A Day 14 Endpoint for Acute GVHD Clinical Trials.

The overall response rate (ORR) 28 days after treatment has been adopted as the primary endpoint for clinical trials of acute graft versus host disease (GVHD). However, physicians often need to modify immunosuppression earlier than day (D) 28, and non-relapse mortality (NRM) does not always correlate with ORR at D28. We studied 1144 patients that received systemic treatment for GVHD in the Mount Sinai Acute GVHD International Consortium (MAGIC) and divided them into a training set (n=764) and a validation set (n=380). We used a recursive partitioning algorithm to create a Mount Sinai model that classifies patients into favorable or unfavorable groups that predicted 12 month NRM according to overall GVHD grade at both onset and D14. In the Mount Sinai model grade II GVHD at D14 was unfavorable for grade III/IV GVHD at onset and predicted NRM as well as the D28 standard response model.
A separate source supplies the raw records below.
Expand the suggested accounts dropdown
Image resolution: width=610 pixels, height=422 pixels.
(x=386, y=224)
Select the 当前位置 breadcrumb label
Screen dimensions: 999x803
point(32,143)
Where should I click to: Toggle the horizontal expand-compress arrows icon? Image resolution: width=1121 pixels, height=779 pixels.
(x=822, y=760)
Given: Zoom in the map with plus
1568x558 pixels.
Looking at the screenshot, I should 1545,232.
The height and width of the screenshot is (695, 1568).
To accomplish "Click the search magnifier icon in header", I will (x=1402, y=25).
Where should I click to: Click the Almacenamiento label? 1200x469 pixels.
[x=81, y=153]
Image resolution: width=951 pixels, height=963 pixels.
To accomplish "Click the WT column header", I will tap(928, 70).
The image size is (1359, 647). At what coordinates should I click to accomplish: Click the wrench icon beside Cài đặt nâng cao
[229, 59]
The MAGIC algorithm probability (MAP) is a validated score that combines the serum concentrations of suppression of tumorigenicity 2 (ST2) and regenerating islet-derived 3-alpha (REG3α) to predict NRM. Inclusion of the D14 MAP biomarker score with the D14 Mount Sinai model created three distinct groups (good, intermediate, poor) with strikingly different NRM (8%, 35%, 76% respectively). This D14 MAGIC model displayed better AUC, sensitivity, positive and negative predictive value, and net benefit in decision curve analysis compared to the D28 standard response model. We conclude that this D14 MAGIC model could be useful in therapeutic decisions and may offer an improved endpoint for clinical trials of acute GVHD treatment.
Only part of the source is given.